Ta przerwa w wojnie handlowej między Stanami Zjednoczonymi a Chinami, jak również umowa handlowa zawarta między Amerykanami a Brytyjczykami w zeszłym tygodniu, sugerują, w najbardziej optymistycznym scenariuszu, „mnóstwo innych porozumień, które mogłyby zostać sfinalizowane” – kontynuuje pan Dembik.
Jednak entuzjazm na rynkach pozostaje ostrożny.
„Inwestorzy są z pewnością zadowoleni, że wprowadzono przerwę, ale ostatnie doświadczenia pokazały, że nawet w trakcie takiego zawieszenia broni możliwe są odwrócenia protekcjonizmu handlowego USA” – zauważa Martin Wolburg, główny ekonomista Generali AM.
Tym bardziej że „wcześniejsze porozumienia nie są w praktyce przestrzegane, zwłaszcza między Stanami Zjednoczonymi a Chinami” – wspomina Christopher Dembik.
Luksus w umyśle
„Sektory, które najbardziej ucierpiały (w wyniku wojny handlowej), takie jak dobra luksusowe, reagują bardzo dobrze” na zapowiedź zawieszenia broni w wojnie handlowej – komentuje pan Dembik.
Zawieszenie broni poprawia perspektywy gospodarcze zarówno Stanów Zjednoczonych, jak i Chin, kraju, na którego sytuację gospodarczą najbardziej narażeni są giganci dóbr luksusowych, dominujący w indeksie CAC 40.
Akcje LVMH, światowego lidera w tym sektorze, gwałtownie wzrosły, zamykając dzień wzrostem o 7,01% do 530,50 euro, podczas gdy akcje Kering wzrosły o 5,86% do 188,34 euro.
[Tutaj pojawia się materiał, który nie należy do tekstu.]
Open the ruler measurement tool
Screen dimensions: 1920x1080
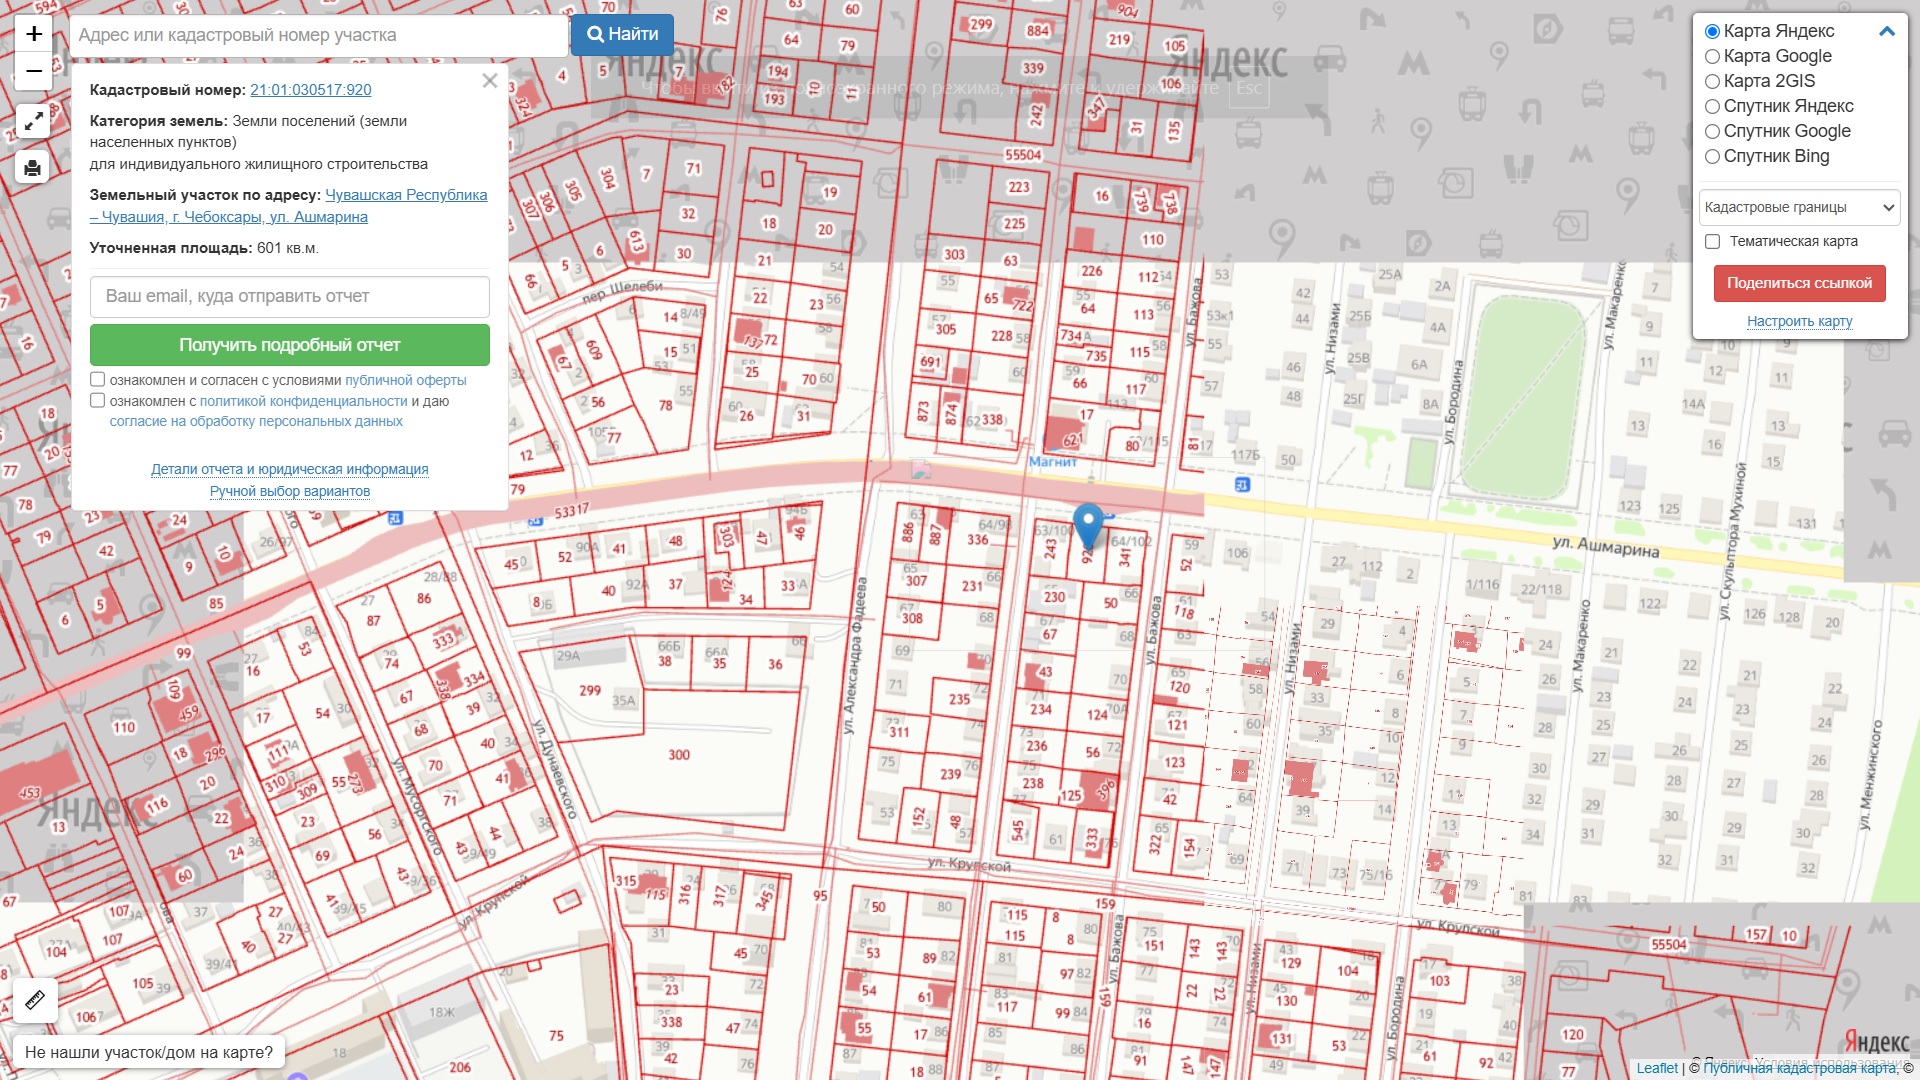[35, 1000]
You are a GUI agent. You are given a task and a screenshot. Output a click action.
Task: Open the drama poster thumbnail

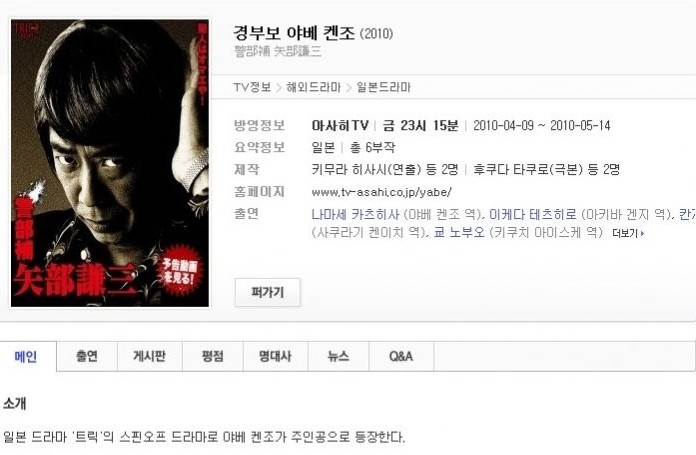110,163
Hermès, który niedawno stał się największą firmą dóbr luksusowych na świecie, zamknął sesję wzrostem o 3,51% do 2539 euro za akcję.
Obrona na czerwono
Kijów i jego europejscy sojusznicy zażądali „całkowitego i bezwarunkowego” 30-dniowego zawieszenia broni, począwszy od poniedziałku, w weekend. Warunkiem wstępnym było rozpoczęcie bezpośrednich rozmów pokojowych między Rosjanami i Ukraińcami w Turcji, tak jak zaproponował prezydent Rosji Władimir Putin.
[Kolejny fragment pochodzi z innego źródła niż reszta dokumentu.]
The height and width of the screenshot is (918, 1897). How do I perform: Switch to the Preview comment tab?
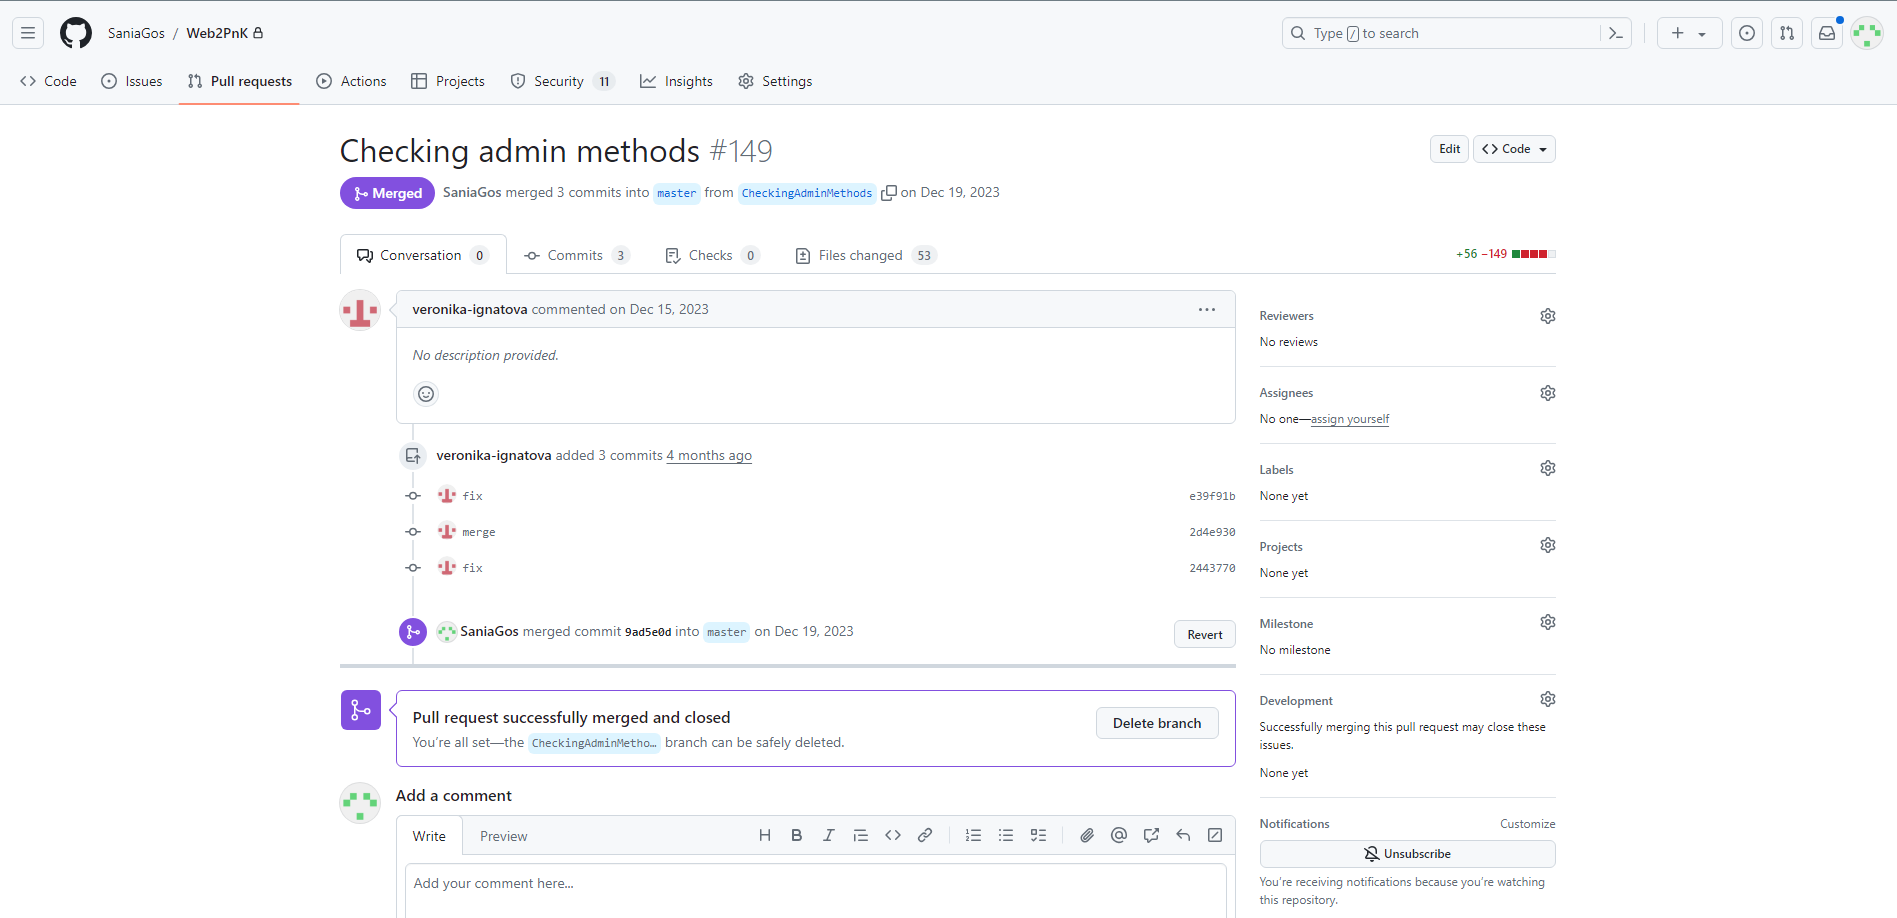coord(503,836)
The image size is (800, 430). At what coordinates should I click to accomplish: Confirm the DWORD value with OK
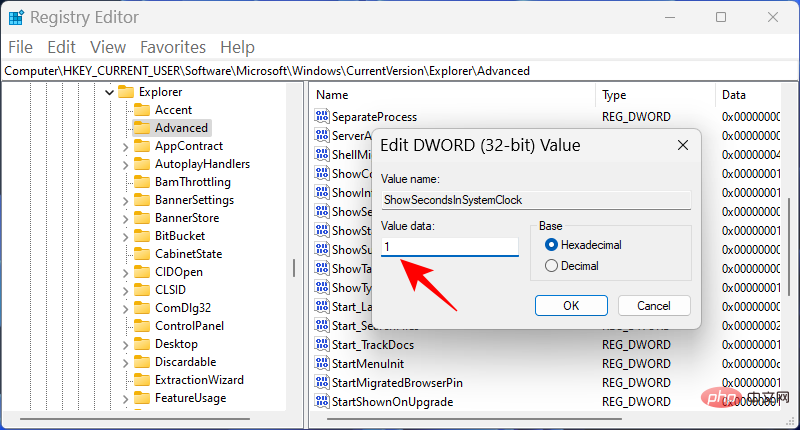coord(571,304)
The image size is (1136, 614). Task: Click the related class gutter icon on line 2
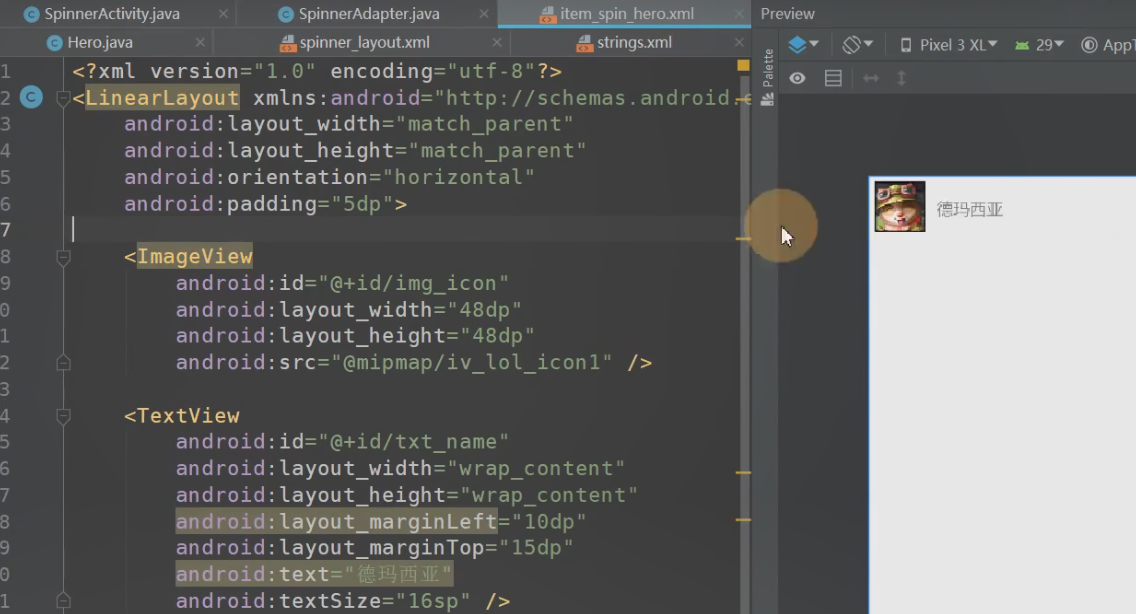(x=31, y=97)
„Perspektywa zawieszenia broni oznacza, że potrzeby obronne zostaną ograniczone” – powiedział Andrea Tueni, dyrektor ds. relacji z klientami i rynków w Saxo Bank, który w poniedziałek doprowadził do spadków w sektorze.
Grupa Thales zamknęła sesję spadkiem o 2,96% do 239 euro za akcję, a Dassault Aviation stracił 4,70% do 299,80 euro za akcję.